_SUPPLIED DATA_
Content starts
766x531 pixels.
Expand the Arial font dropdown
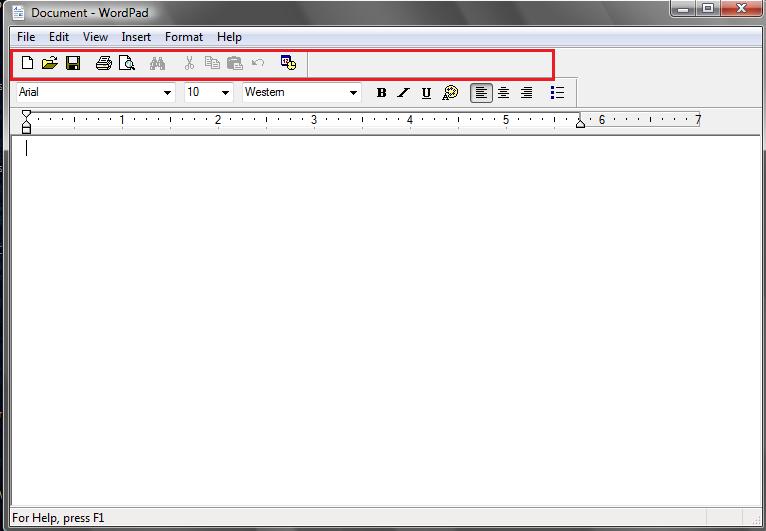(x=167, y=93)
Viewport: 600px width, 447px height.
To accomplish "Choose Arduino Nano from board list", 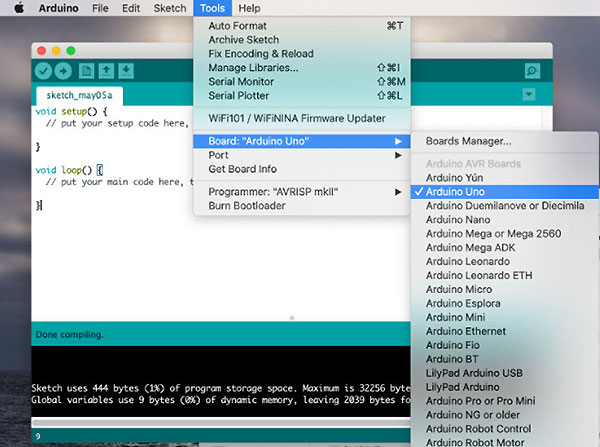I will [x=457, y=219].
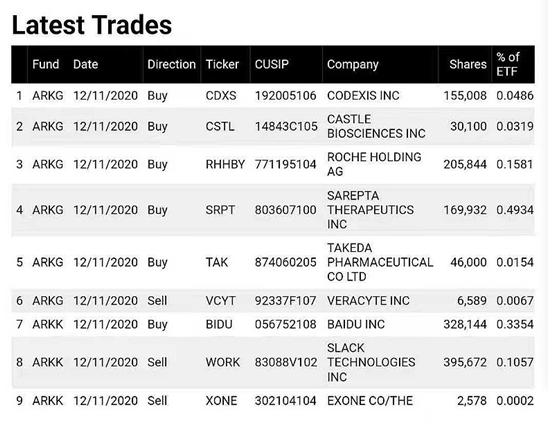The image size is (548, 435).
Task: Click the Direction column header
Action: (x=172, y=64)
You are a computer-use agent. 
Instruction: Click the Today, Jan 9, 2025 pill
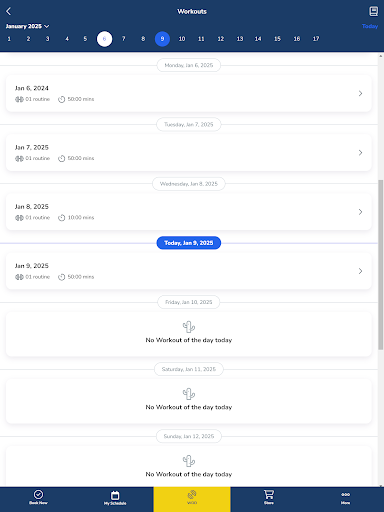click(x=189, y=243)
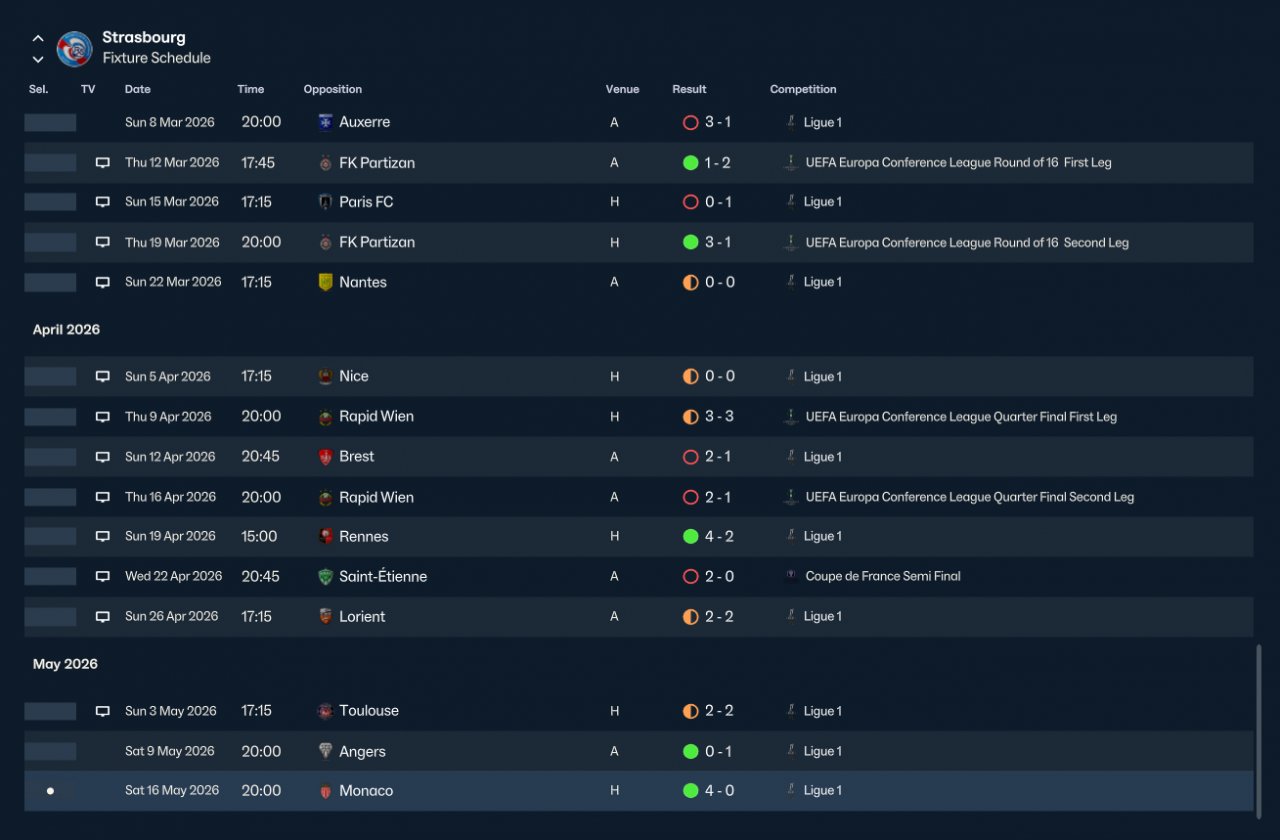The width and height of the screenshot is (1280, 840).
Task: Click the Strasbourg club badge icon
Action: (74, 49)
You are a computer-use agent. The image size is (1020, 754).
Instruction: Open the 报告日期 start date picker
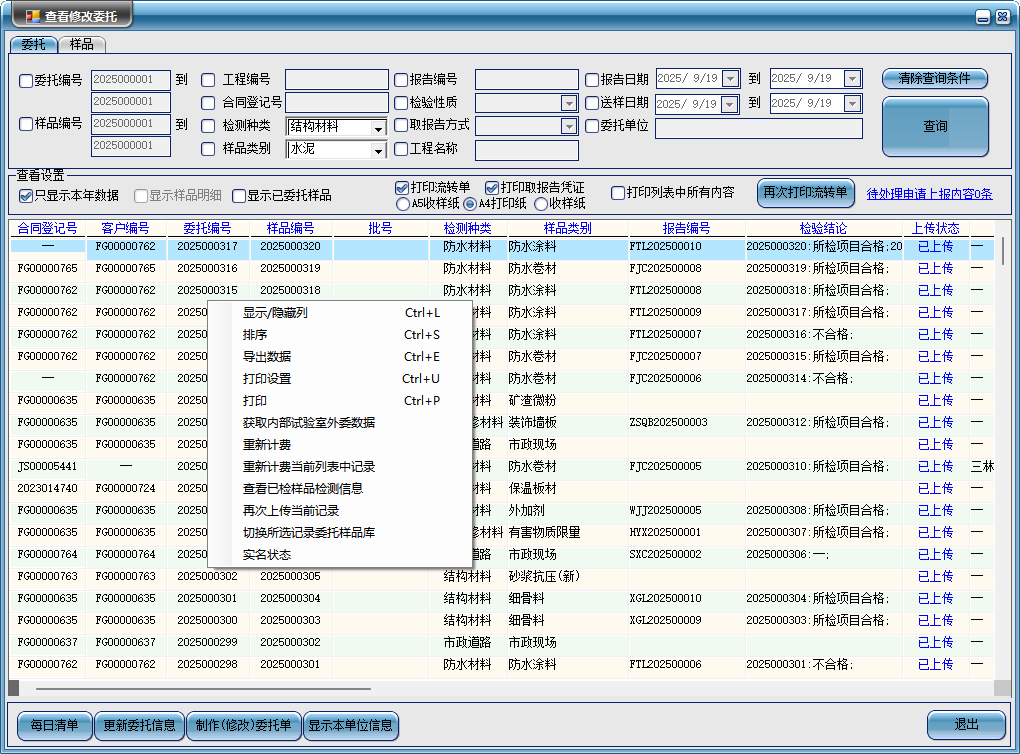(x=729, y=79)
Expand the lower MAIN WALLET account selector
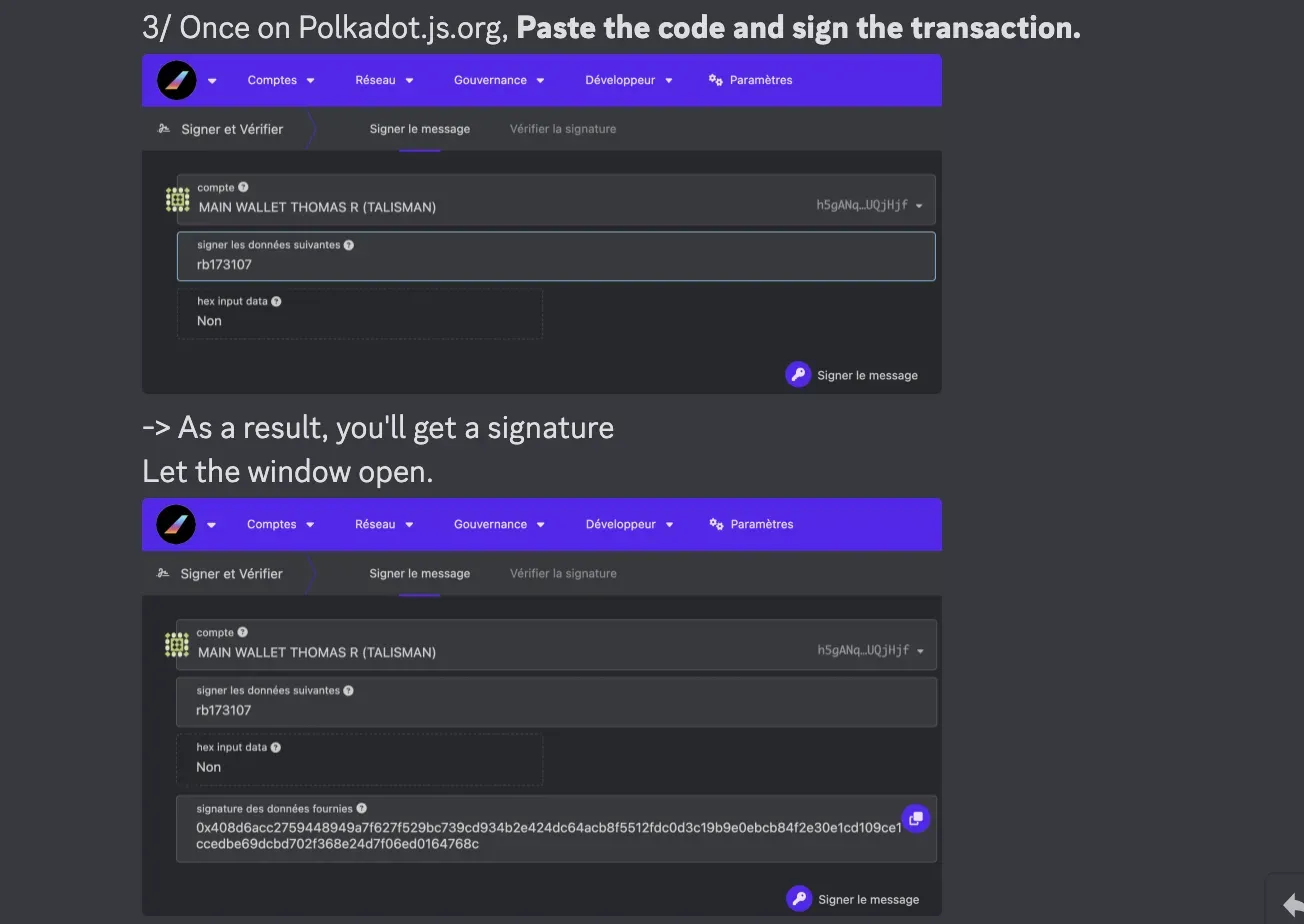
Content ends
_EXERCISE AIM_
Begin at the line containing "Instruction: Open the 报告日期 start date picker" and extract every line through the end of the records, inclusive, exactly and only; omit pictures.

_ANSWER SECTION_
Instruction: Open the 报告日期 start date picker
(x=729, y=79)
Expand the lower MAIN WALLET account selector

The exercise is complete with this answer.